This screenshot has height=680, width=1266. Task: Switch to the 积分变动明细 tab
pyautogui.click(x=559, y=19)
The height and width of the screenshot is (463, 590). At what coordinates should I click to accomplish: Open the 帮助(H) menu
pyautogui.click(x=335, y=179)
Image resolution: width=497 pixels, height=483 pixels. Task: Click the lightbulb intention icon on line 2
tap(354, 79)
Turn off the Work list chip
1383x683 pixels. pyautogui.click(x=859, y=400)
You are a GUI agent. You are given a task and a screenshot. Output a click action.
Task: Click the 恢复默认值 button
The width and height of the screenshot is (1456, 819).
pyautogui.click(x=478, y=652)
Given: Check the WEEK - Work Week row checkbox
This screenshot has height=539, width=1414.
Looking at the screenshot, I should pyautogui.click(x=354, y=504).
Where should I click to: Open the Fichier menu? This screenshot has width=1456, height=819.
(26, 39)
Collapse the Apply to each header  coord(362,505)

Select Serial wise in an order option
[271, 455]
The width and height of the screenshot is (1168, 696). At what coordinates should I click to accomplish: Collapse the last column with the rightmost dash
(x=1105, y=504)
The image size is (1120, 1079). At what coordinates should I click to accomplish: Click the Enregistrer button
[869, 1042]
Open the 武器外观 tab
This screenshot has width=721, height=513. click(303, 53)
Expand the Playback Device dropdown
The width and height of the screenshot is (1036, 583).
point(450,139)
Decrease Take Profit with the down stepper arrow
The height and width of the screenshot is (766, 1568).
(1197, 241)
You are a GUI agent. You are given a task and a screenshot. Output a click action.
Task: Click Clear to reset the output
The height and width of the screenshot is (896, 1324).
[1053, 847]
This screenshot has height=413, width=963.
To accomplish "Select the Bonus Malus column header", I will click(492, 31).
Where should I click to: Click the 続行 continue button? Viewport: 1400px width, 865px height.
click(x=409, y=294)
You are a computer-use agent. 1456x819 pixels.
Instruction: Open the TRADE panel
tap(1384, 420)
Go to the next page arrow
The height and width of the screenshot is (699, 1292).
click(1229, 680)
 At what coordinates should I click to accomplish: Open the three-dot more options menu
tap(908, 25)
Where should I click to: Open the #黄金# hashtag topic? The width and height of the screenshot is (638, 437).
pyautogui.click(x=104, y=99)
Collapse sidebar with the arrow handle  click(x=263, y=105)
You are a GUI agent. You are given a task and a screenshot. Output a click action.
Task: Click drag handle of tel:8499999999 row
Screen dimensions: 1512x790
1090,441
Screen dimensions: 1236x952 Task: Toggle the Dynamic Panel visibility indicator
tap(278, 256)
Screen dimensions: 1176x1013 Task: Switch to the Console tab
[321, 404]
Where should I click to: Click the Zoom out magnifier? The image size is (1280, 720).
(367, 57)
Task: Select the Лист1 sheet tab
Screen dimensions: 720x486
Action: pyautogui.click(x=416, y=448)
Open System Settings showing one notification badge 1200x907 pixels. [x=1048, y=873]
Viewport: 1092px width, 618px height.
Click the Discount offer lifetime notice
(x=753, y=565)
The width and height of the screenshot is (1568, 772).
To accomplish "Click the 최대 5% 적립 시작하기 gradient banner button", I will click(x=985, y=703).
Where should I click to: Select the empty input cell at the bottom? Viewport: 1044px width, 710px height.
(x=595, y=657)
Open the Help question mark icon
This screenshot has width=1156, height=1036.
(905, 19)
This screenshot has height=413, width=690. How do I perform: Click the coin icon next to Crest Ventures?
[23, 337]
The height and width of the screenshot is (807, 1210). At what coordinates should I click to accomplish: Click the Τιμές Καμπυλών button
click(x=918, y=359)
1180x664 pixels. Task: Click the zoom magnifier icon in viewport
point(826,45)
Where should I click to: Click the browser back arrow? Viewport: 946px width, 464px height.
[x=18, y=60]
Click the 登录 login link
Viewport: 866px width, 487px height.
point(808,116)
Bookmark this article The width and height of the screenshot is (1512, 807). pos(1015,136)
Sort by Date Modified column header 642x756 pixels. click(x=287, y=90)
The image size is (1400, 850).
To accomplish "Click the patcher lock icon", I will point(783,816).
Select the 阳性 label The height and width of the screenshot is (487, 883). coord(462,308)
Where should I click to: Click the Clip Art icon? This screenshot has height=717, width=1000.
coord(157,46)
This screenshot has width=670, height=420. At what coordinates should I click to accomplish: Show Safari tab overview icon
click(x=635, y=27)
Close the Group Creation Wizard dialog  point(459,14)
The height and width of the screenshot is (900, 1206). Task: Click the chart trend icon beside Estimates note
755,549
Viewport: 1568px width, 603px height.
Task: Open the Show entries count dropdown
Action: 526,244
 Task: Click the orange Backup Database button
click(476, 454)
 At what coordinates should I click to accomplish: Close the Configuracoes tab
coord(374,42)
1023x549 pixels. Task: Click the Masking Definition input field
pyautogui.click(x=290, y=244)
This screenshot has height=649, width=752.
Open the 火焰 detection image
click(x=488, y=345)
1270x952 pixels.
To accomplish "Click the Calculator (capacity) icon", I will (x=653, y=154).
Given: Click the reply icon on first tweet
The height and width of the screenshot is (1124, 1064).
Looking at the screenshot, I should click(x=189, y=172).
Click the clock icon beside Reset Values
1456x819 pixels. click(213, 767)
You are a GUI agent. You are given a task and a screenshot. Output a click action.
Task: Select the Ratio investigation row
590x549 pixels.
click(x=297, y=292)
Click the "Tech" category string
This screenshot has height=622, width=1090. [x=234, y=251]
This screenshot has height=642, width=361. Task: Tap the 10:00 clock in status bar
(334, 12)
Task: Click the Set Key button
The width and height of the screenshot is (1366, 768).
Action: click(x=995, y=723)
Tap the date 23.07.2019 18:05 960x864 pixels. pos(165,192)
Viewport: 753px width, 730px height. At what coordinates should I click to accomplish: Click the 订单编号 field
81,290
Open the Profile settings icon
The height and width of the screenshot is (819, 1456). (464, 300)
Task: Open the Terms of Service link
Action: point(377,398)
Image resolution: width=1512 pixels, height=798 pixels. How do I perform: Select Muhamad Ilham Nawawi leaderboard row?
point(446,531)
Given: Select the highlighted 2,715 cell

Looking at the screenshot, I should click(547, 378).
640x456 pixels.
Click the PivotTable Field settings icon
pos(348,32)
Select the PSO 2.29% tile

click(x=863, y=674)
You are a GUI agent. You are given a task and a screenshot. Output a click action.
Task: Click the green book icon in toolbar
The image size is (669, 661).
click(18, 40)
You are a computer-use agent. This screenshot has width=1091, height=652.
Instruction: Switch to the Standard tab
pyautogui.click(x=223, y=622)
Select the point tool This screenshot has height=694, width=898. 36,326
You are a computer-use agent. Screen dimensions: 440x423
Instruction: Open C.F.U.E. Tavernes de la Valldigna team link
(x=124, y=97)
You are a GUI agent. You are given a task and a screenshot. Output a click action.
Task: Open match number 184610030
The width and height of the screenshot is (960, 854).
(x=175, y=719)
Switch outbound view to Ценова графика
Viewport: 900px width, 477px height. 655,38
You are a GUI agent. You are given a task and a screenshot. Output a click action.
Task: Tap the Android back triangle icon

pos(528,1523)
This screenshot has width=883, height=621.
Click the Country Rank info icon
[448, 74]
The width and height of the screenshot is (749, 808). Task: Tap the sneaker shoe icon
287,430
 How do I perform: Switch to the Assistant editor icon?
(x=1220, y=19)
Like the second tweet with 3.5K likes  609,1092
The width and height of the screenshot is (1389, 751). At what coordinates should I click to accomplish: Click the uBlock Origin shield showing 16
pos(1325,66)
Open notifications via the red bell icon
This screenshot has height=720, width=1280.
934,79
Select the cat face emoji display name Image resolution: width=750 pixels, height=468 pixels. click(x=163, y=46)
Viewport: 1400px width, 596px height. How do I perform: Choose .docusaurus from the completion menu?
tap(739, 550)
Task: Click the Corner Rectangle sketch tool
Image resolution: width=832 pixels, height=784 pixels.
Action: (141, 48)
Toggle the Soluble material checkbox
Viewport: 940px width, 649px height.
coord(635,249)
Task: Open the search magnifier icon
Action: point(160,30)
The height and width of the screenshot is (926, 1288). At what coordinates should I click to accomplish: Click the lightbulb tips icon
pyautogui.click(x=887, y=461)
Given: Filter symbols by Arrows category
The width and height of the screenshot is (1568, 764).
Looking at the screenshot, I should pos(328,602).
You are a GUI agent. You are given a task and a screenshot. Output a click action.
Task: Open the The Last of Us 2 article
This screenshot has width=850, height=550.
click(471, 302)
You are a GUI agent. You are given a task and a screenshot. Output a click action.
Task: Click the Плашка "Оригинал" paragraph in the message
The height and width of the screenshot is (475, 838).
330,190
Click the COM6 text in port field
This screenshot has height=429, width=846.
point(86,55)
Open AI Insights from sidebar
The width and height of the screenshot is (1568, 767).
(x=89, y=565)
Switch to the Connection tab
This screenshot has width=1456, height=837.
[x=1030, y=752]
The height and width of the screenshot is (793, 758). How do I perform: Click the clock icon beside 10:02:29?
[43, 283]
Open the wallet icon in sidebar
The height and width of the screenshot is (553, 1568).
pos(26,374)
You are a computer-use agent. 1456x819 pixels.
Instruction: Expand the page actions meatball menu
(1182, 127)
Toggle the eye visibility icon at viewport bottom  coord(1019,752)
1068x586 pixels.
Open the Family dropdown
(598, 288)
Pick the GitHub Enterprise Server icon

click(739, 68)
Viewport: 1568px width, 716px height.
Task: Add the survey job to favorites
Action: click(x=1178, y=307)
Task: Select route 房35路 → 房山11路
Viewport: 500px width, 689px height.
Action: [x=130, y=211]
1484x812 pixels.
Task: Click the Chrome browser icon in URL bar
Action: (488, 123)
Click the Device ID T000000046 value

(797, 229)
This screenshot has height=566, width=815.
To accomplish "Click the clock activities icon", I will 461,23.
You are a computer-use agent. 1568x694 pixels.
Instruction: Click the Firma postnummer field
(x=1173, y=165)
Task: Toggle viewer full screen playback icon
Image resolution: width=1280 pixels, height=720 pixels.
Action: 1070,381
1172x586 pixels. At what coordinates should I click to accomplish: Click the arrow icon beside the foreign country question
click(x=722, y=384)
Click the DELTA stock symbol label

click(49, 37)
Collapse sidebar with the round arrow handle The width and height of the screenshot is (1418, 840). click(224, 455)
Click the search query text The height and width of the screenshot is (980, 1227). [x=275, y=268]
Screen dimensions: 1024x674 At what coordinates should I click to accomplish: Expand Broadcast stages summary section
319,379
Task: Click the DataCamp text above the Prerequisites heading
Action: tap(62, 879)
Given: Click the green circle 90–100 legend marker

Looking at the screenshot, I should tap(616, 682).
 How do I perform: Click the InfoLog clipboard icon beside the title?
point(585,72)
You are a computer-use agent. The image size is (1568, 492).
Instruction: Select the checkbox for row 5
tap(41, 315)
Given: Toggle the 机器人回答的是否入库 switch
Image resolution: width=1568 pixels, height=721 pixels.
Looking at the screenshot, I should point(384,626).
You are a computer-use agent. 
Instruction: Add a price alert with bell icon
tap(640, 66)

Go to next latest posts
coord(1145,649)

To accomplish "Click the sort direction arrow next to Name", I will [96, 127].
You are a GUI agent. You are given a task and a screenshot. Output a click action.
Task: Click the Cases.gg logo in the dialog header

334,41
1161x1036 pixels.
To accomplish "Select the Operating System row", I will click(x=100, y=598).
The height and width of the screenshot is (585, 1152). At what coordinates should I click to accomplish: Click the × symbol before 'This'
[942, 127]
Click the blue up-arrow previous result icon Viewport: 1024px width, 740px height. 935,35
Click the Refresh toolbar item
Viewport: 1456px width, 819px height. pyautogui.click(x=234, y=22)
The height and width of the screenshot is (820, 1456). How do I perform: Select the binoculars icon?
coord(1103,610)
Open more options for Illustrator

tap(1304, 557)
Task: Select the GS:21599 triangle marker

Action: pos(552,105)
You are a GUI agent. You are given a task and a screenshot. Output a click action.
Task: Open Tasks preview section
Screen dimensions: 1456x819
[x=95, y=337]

•••••

- Given problem
Rewrite the listing, from its beginning through the line containing "tap(354, 79)", inclusive, as a two-column CSV with the headers request and reply. Give each entry one row, with its text and its answer each in a single quoted field and any line breaks turned into spaces.

- Written reply
request,reply
"This screenshot has height=680, width=1266. Task: Switch to the 积分变动明细 tab","pyautogui.click(x=559, y=19)"
"The height and width of the screenshot is (463, 590). At what coordinates should I click to accomplish: Open the 帮助(H) menu","pyautogui.click(x=335, y=179)"
"Image resolution: width=497 pixels, height=483 pixels. Task: Click the lightbulb intention icon on line 2","tap(354, 79)"